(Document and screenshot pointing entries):

>> Begin

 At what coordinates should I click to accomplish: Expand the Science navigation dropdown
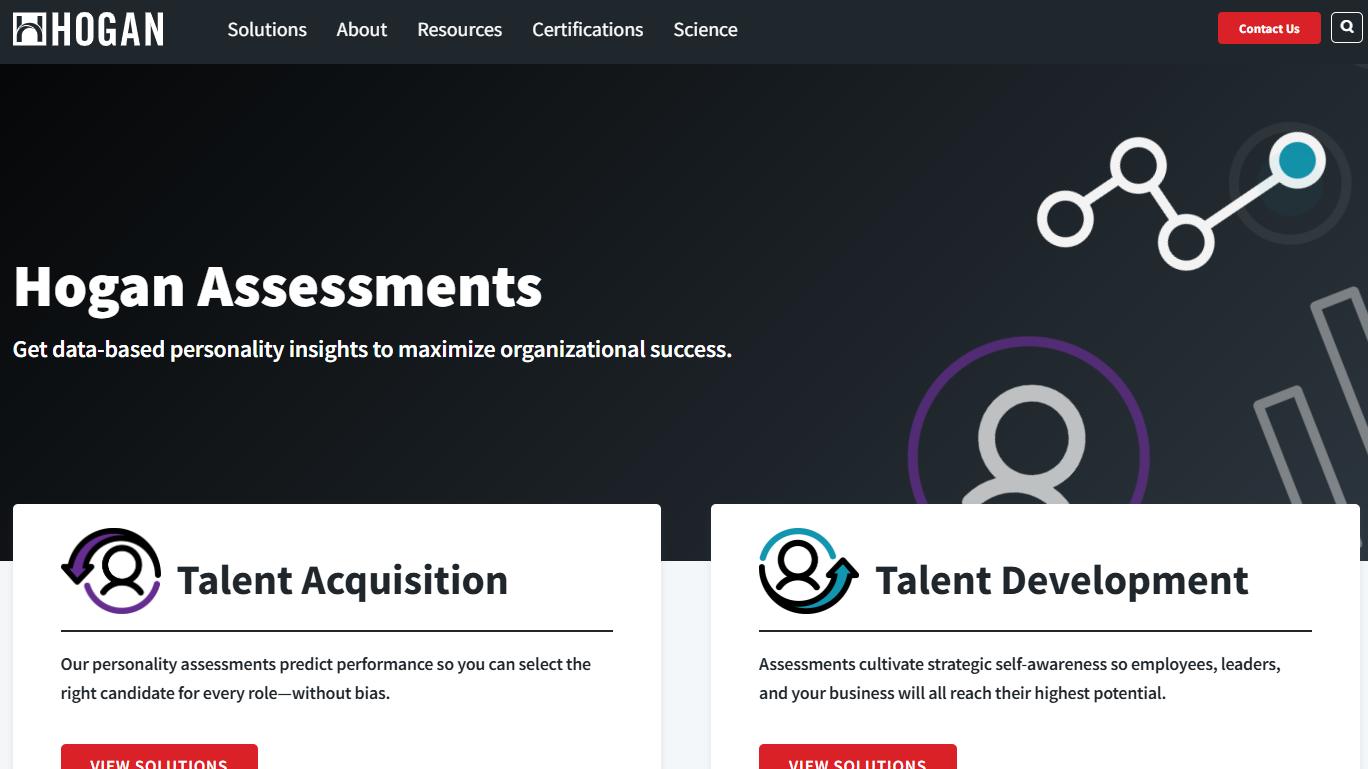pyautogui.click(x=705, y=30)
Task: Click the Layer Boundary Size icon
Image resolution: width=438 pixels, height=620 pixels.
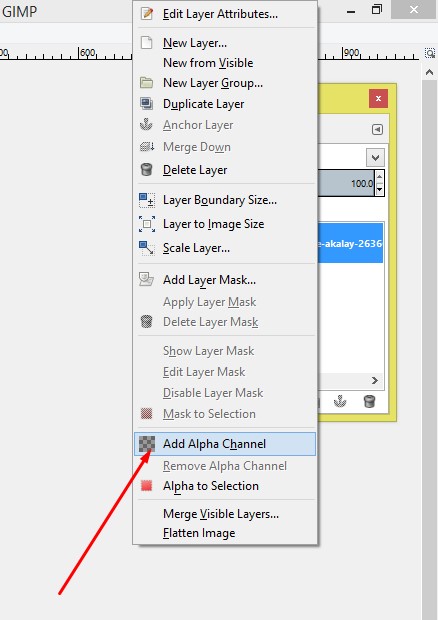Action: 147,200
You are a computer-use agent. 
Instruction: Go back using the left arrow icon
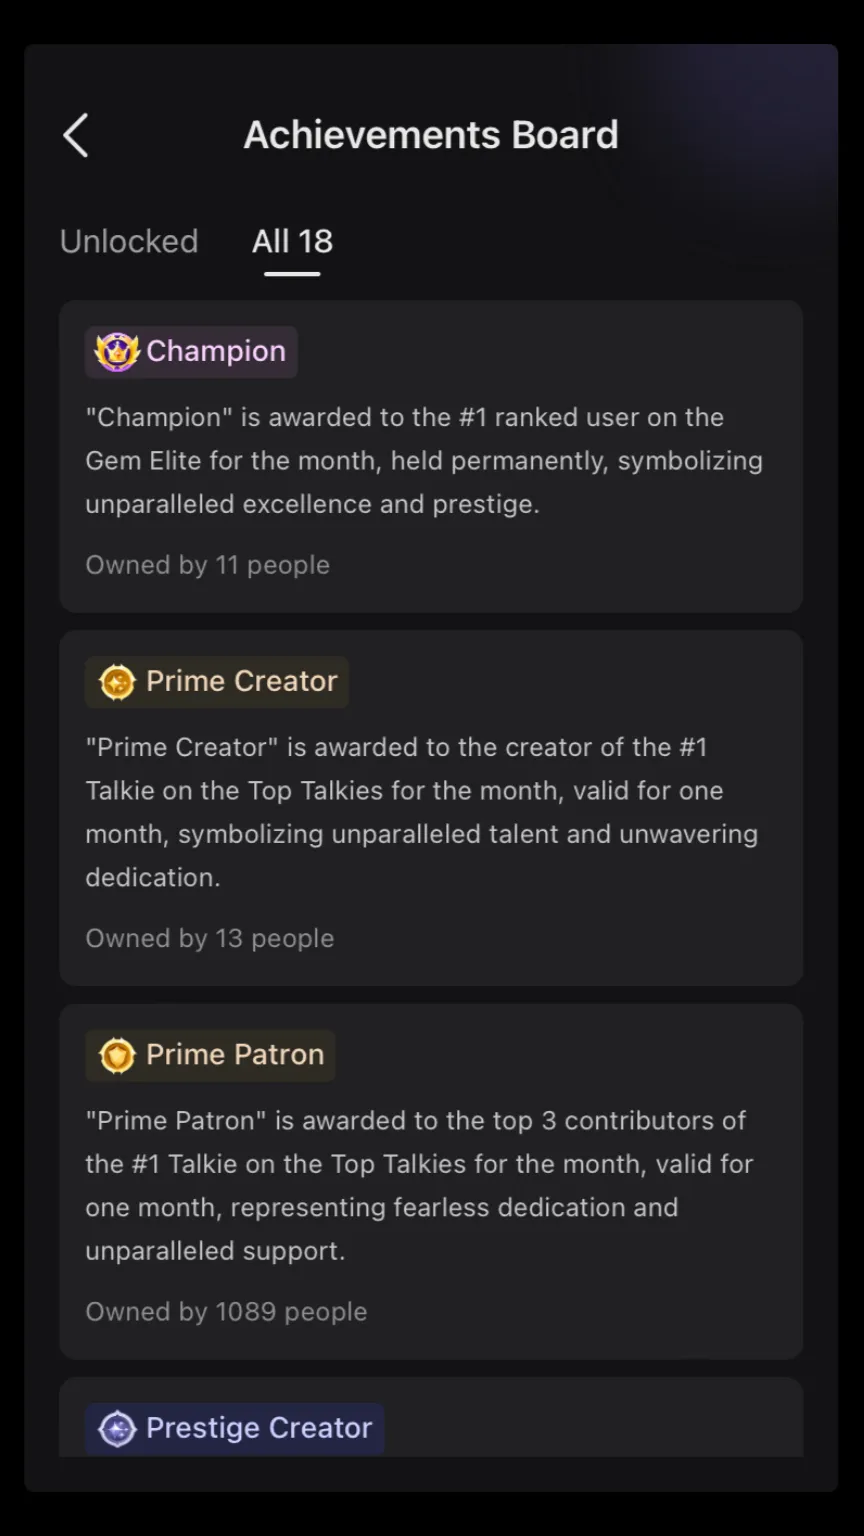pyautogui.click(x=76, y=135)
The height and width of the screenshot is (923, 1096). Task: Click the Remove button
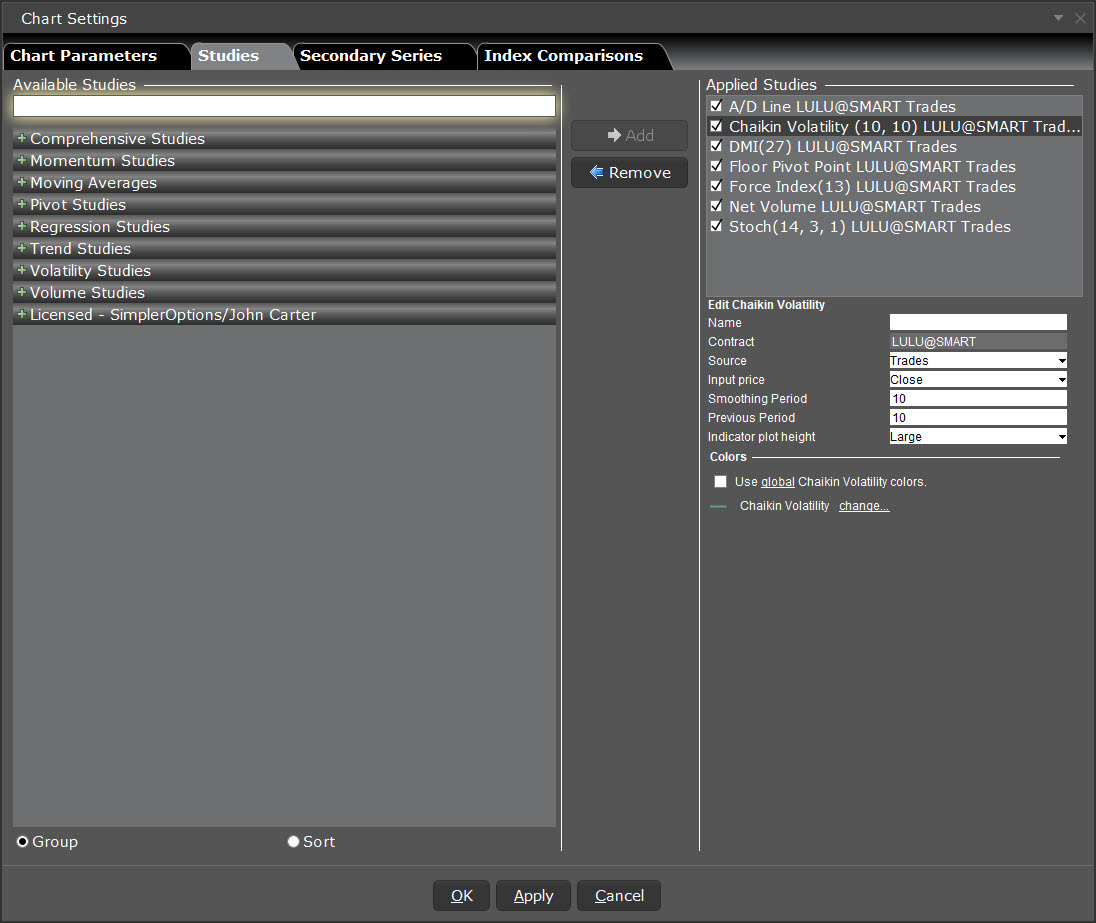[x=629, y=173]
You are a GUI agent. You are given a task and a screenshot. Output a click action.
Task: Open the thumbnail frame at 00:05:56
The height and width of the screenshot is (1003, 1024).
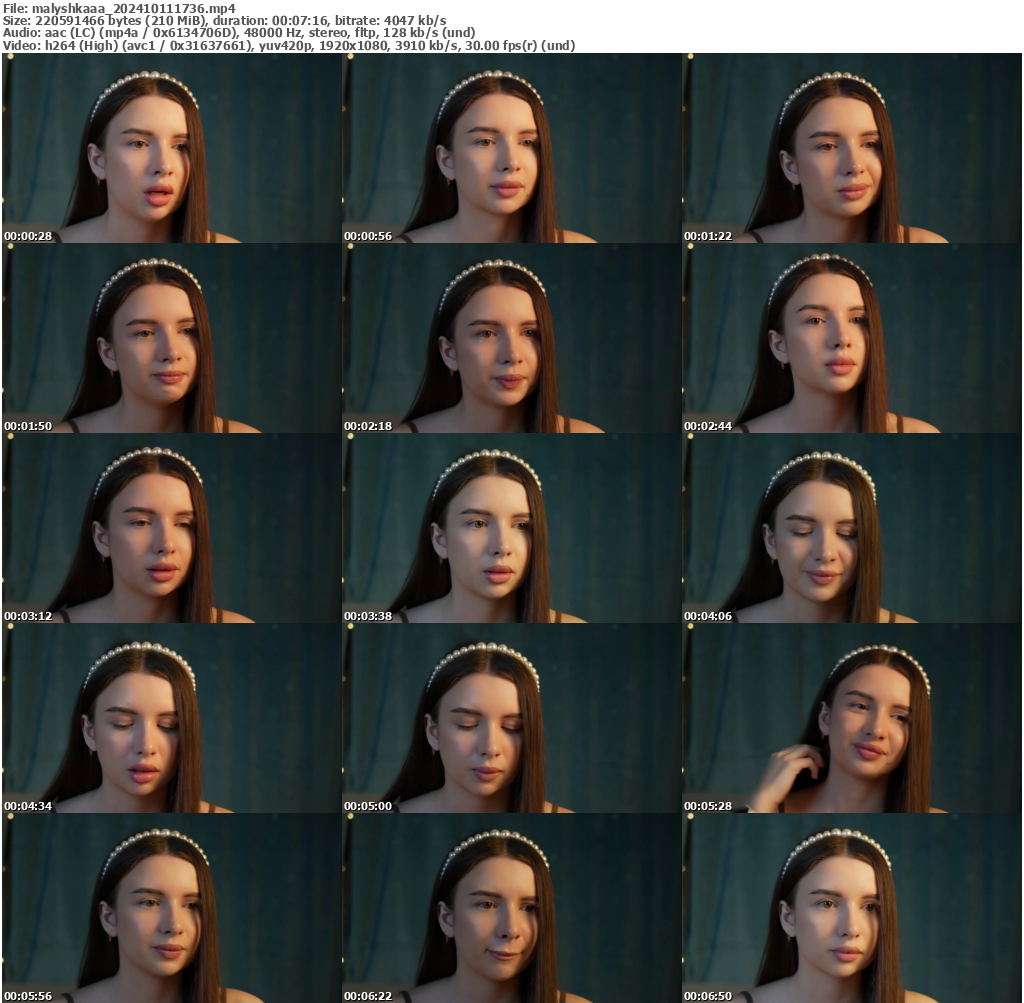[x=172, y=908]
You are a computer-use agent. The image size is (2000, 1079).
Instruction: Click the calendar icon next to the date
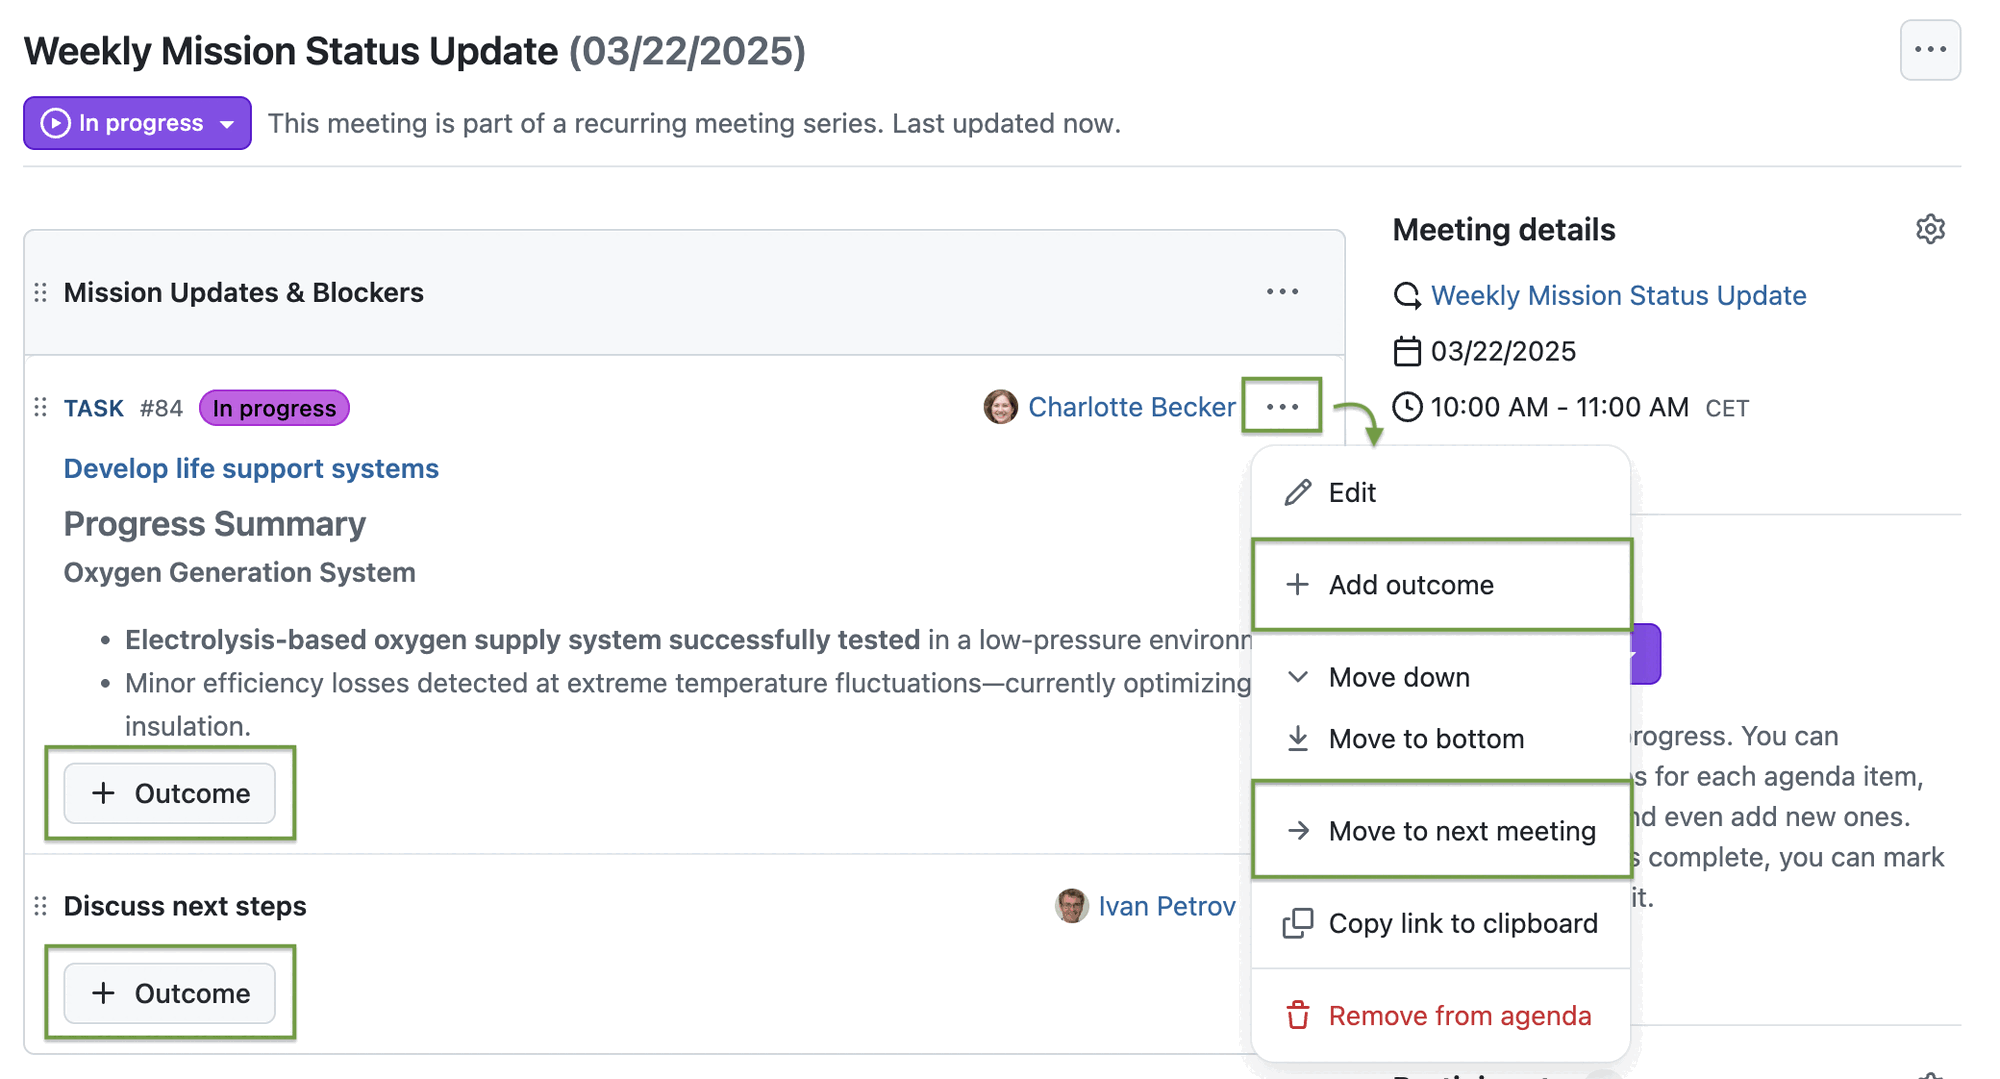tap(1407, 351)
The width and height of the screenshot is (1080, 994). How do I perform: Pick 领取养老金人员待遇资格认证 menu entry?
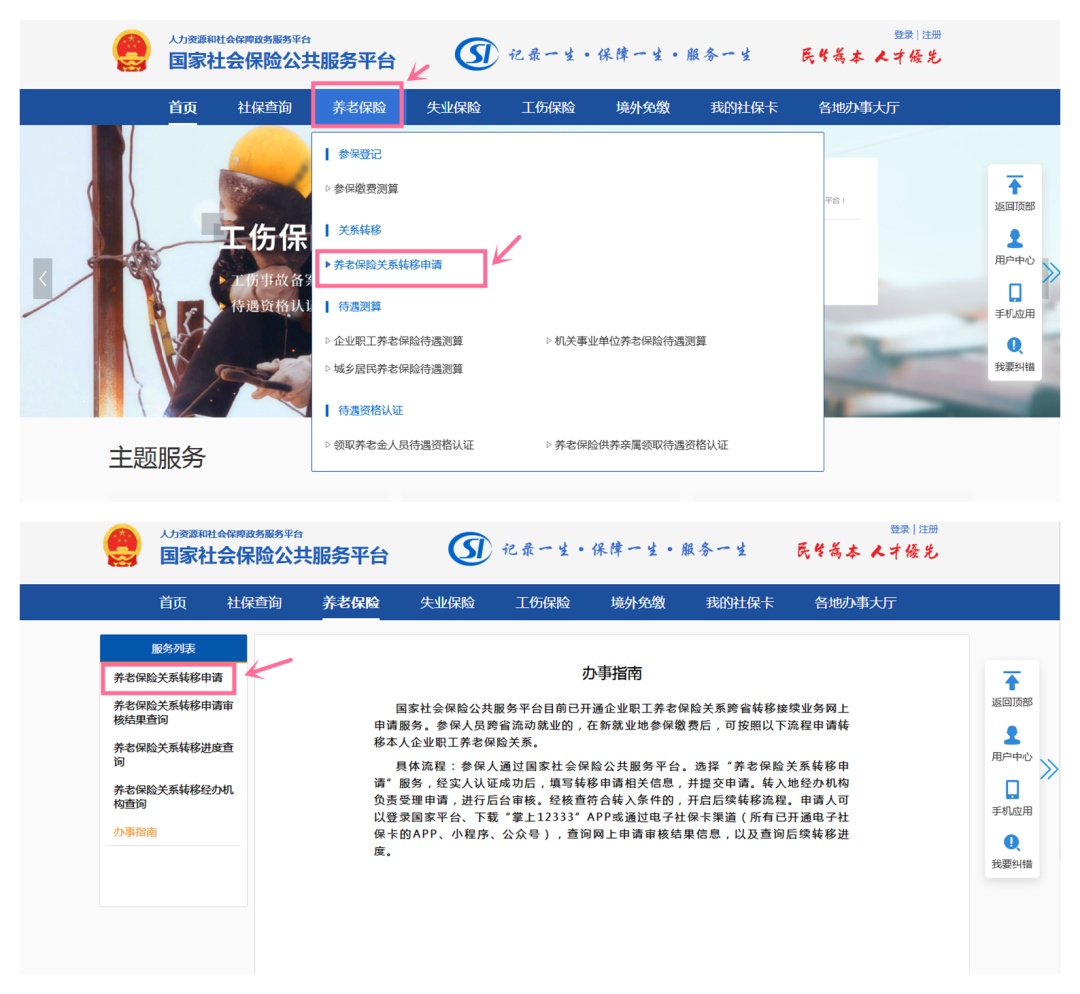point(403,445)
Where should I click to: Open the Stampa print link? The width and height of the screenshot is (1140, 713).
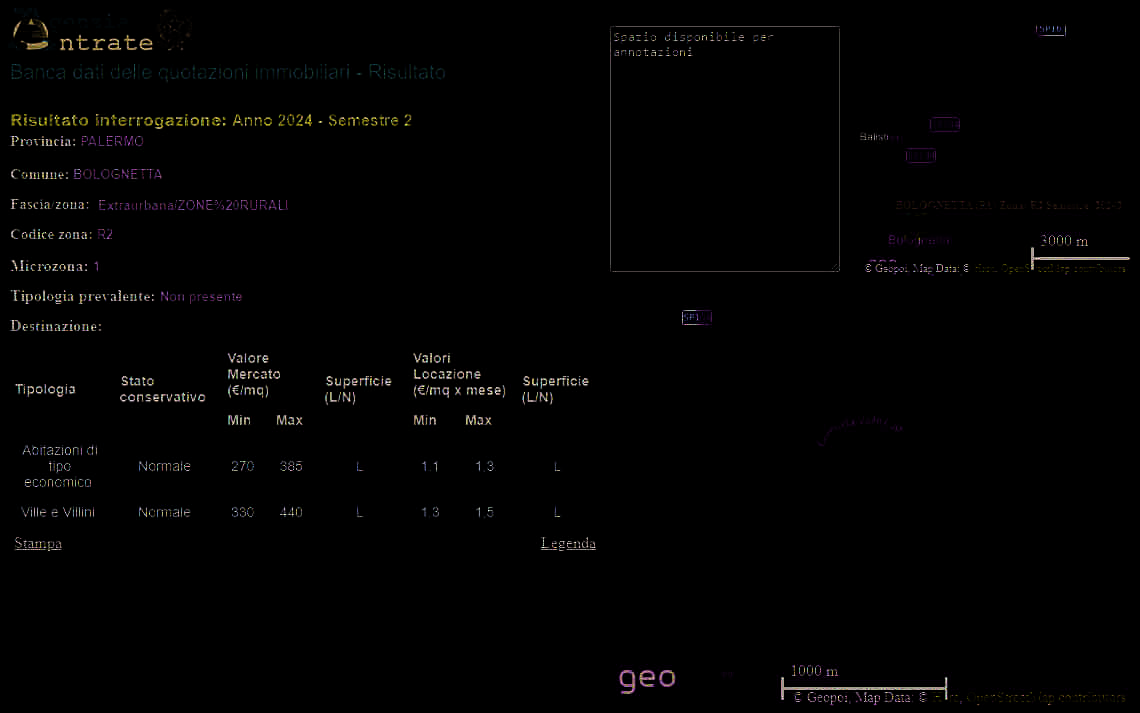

>> End

(What you are asked to do): Copy out every line of the listing above word for word, including the answers, but leave out the pictures.

(Problem solution):
 At what coordinates should I click to accomplish: Expand the Science navigation dropdown
pyautogui.click(x=705, y=30)
Task: Click the Layer Boundary Size icon
Image resolution: width=438 pixels, height=620 pixels.
Action: 147,200
You are a computer-use agent. 
Instruction: Go back using the left arrow icon
pyautogui.click(x=76, y=135)
The height and width of the screenshot is (923, 1096). Task: Click the Remove button
[x=629, y=173]
You are a GUI agent. You are given a task and a screenshot. Output a click action.
Task: Open the thumbnail frame at 00:05:56
The height and width of the screenshot is (1003, 1024).
[x=172, y=908]
You are a computer-use agent. The image size is (2000, 1079).
Instruction: Click the calendar icon next to the date
tap(1407, 351)
The width and height of the screenshot is (1080, 994). How do I perform: Pick 领取养老金人员待遇资格认证 menu entry?
point(403,445)
Where should I click to: Open the Stampa print link? The width and height of the screenshot is (1140, 713).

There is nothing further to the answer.